**Exercise instructions**. Tally the lines in the following entries that include the word "Given"; state only the total.

**Saved entries**.
┄┄┄┄┄┄┄┄┄┄┄┄┄┄┄┄┄┄┄┄
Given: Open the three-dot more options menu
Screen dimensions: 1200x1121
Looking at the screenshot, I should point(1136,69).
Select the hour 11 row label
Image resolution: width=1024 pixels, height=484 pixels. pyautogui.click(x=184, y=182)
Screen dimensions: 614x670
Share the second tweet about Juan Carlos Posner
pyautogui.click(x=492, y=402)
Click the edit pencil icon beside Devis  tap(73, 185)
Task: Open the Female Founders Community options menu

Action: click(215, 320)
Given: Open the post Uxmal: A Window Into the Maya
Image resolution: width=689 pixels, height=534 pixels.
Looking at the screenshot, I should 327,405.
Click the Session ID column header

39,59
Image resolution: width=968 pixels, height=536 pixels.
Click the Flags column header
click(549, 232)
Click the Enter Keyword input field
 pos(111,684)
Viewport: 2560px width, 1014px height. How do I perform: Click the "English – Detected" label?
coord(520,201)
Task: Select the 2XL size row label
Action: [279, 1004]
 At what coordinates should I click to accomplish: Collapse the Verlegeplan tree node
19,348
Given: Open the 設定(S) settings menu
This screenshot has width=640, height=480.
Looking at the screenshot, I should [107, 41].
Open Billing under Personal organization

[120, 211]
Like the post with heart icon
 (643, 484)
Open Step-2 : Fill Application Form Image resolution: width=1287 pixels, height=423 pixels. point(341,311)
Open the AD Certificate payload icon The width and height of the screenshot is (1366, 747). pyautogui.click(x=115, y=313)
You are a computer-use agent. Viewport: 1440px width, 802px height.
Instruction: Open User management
┄┄┄┄┄┄┄┄┄┄┄┄┄┄┄┄┄┄┄┄
**Your response**. 3